* [Written exercise 1]:
Could you arrange the records as a Markdown table with columns named Row and Line? Cover them from their first line up to and including the line with "[x=211, y=60]", number each row, skip blank lines, and leave the pictures out.

* [Passage given]:
From 1971 Barisone, Barolo to a 2012 Italian Red Auslese: An Italian Themed Tasting with Lou
Lou and I recently got together in his tasting room to continue exploring older wines. The theme was Italian wine so we naturally started with the 2008 Weingut Ratzenburger, Steeger St. Jost, Riesling Spatlese Trocken from Germany. The fruit for this wine was sourced from the steep Steeger St. Jost vineyard which is located on soils of blue-black Devon slate. This area called Bacharach famously takes its name from the Celtic Baccaracum or slate altar of Bacchus. Sadly this was destroyed in the mid 19th century. David Schildknecht reports that fermentation did not finish until mid-July. Maybe this is why the wine had such a gentle nature.
The red wines began with the 2012 Ignaz Niedrist, Sudtirol, Kalterersee Auslese which I mistakenly (and understandably) mistook for an Austrian wine. Regardless, I believe this is the first red Italian Auslese I have ever drunk. Its actually quite good being a fresh and crisp wine with darker fruit. We then moved back four decades to the 1971 Osvaldo Barisone (Francesco Rinaldi), Barolo. There is absolutely no indication on the label that this wine was made by Francesco Rinaldi and if you search online everyone states as such but with no reference. The ever thorough Mannie Berk of The Rare Wine Co. provided the reference. The Osvaldo Barisone wine shop still exists in Turin. After Mannie secured his parcel he interviewed Osvaldo Barisone with the help of an interpreter who stated himself that the wine came in demijohns from Francesco Rinaldi. Note, this does not imply that other vintages of Barisone are from Francesco Rinaldi. This name might sound familiar because Darryl and Nancy opened a bottle of 1967 Francesco Rinaldi & Figli, Barolo. You may read about this wine and a little more background in my post Tasting Old Wines with Darryl and Nancy at Blue Grass Tavern. Our particular bottle of 1971 was incredibly aromatic and showed intriguing tension in flavor. I have not drunk much older Barolo so to combine that experience with drinking a demi-john aged wine from a top-notch vintage is positively unique. There are still bottles available so I recommend you snag one to try.

* [Data for this exercise]:
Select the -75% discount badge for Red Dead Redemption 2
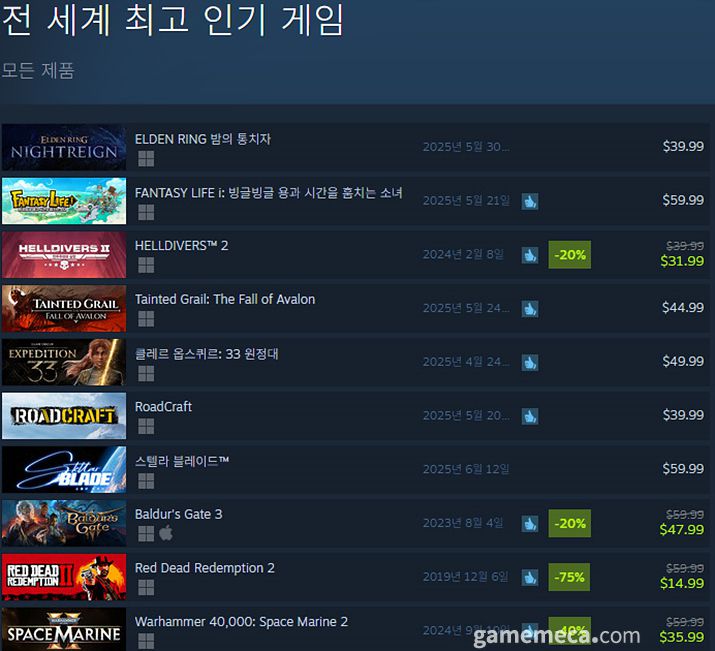point(569,577)
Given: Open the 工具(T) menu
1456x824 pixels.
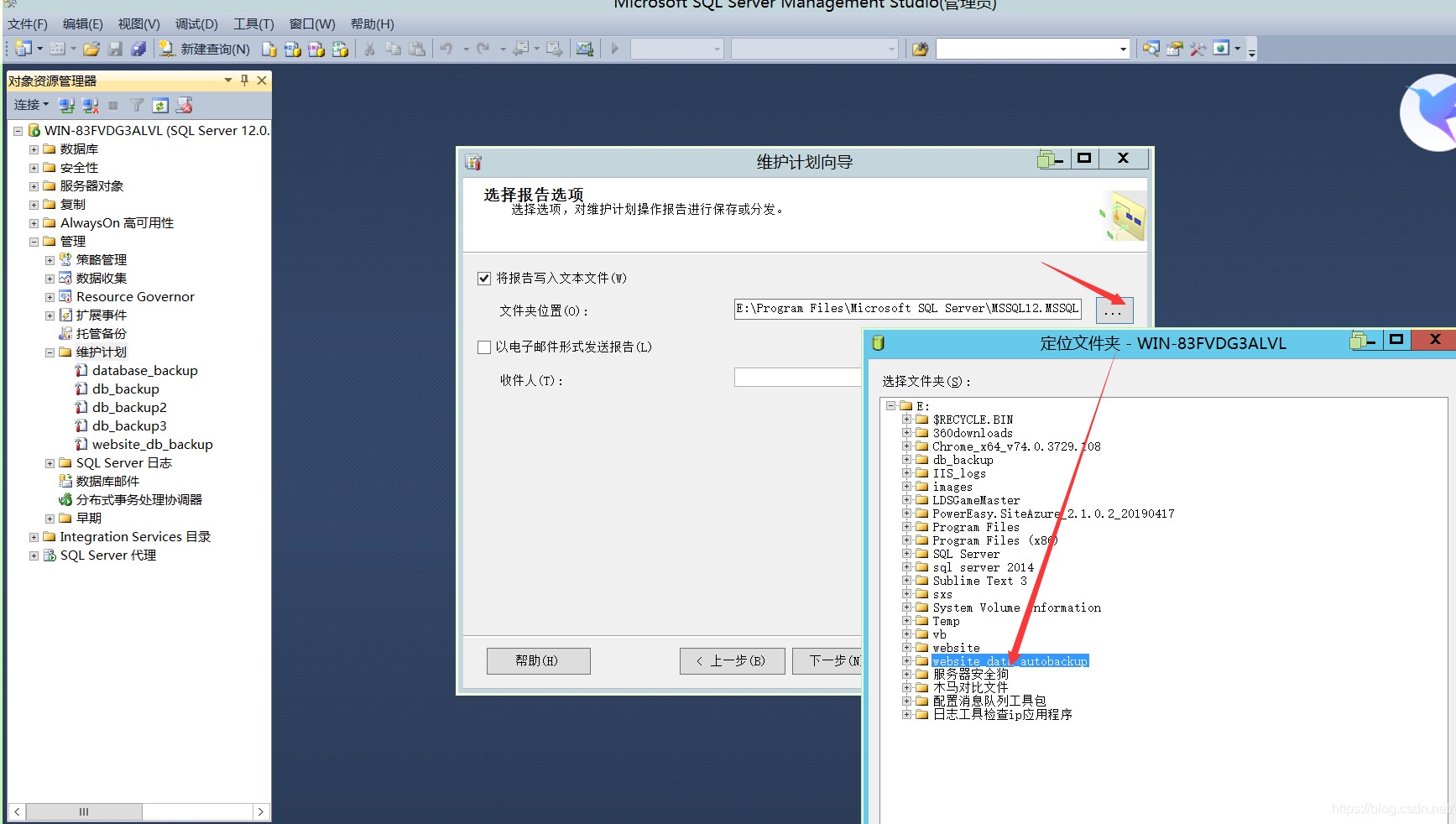Looking at the screenshot, I should point(253,23).
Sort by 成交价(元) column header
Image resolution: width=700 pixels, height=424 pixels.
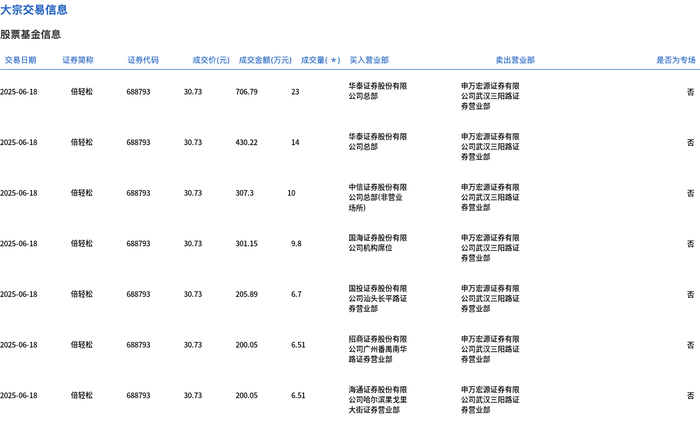[x=211, y=60]
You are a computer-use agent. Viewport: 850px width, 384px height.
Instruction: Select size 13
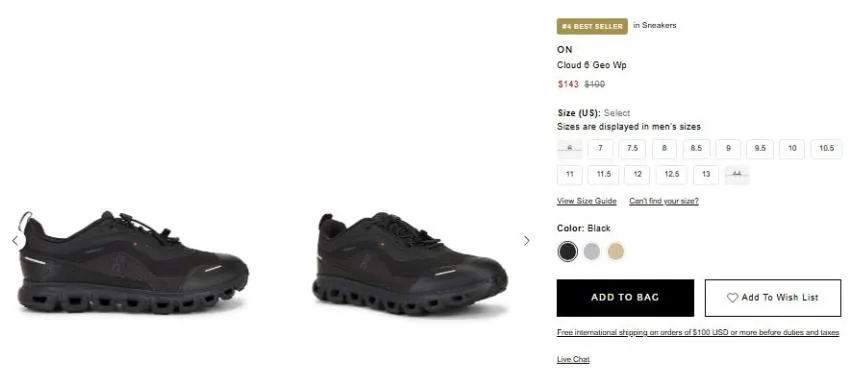(x=706, y=175)
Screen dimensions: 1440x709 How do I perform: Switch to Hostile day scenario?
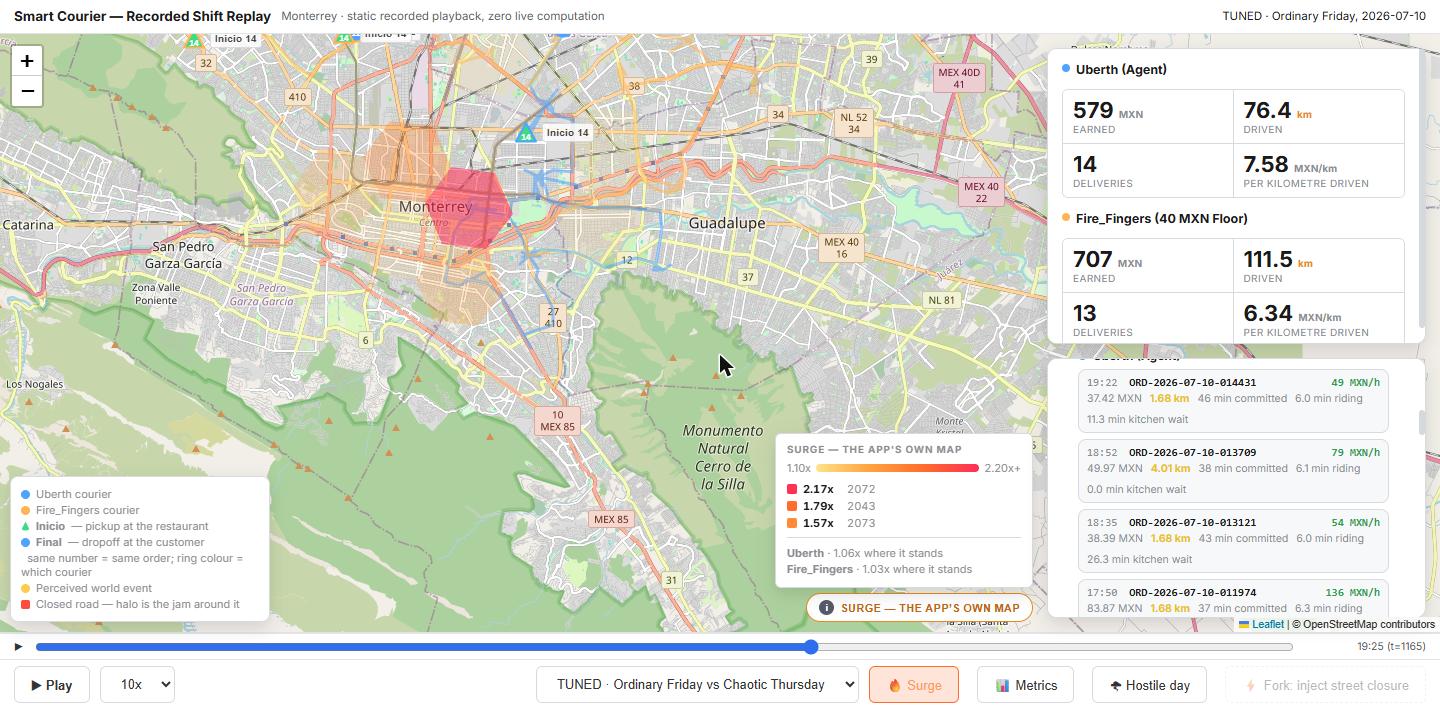(1149, 685)
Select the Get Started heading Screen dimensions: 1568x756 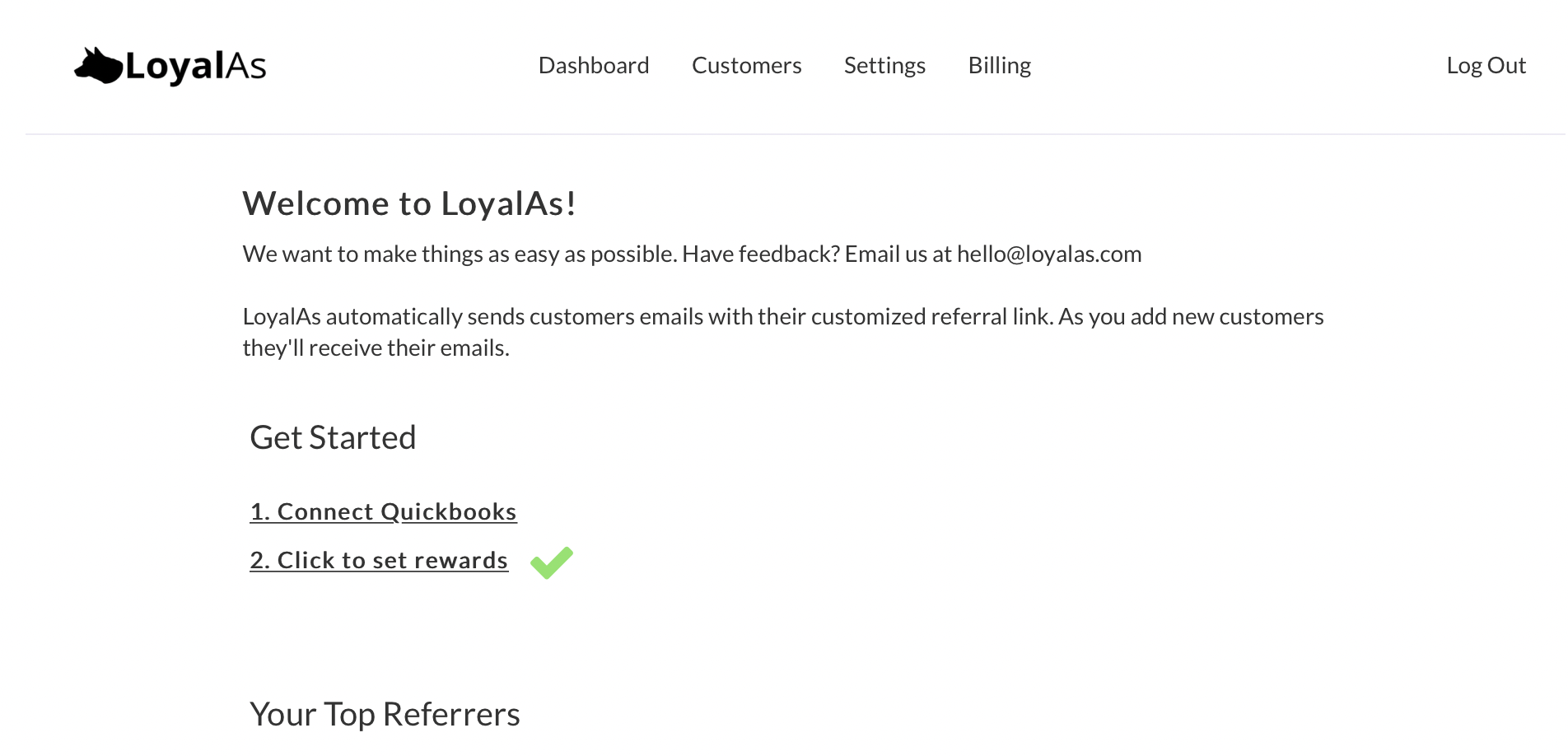click(333, 437)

* [Written exercise 2]:
Can you pick up the write-up of the Italian-themed wine tasting with Lou and continue it from its last sentence?

* [Task output 1]:
| Row | Line |
|---|---|
| 1 | Select the -75% discount badge for Red Dead Redemption 2 |
| 2 | point(569,577) |
| 3 | Given: Open the 工具(T) menu |
| 4 | 1456x824 pixels. |
| 5 | Looking at the screenshot, I should point(253,23). |
| 6 | Sort by 成交价(元) column header |
| 7 | Image resolution: width=700 pixels, height=424 pixels. |
| 8 | [x=211, y=60] |

* [Task output 2]:
The 1988 Antonio Vallana, Spanna del Piemonte came from a large parcel of wines imported by Mannie Berk. For background on this wine please check out the Vallana Retrospective at Del Posto and Ken Vastola’s tasting notes from that dinner Vallana Vertical: 2010 – 1954. According to the Wassermans, Vallana used to produce six different Spannas until the inauguration of the DOC. So its possible this is a blend from five vineyards. Our bottle was decisively more barnyard in aroma than fruity. Lou conjured up the straw descriptor which I could not shake from my mind. We finished the evening with the very modern 2003 Oriel, Etereo, Barolo. I found it decent the first evening, clearly very young, but on the second evening it showed strong potential as a very modern Barolo.
2008 Weingut Ratzenburger, Steeger St. Jost, Riesling Spatlese Trocken – $29
Imported by Fleet Street Wine Merchants. This wine is 100% Riesling. Alcohol 11.5%. There was a more floral nose with low-lying aromas of apple and pear. In the mouth there was a touch of creaminess and some density. The wine picked up some weight, stone notes, and a touch of acidity on the sides of the tongue. There was some tang in the dry finish. This wine had a gentle nature. *** Now-2019.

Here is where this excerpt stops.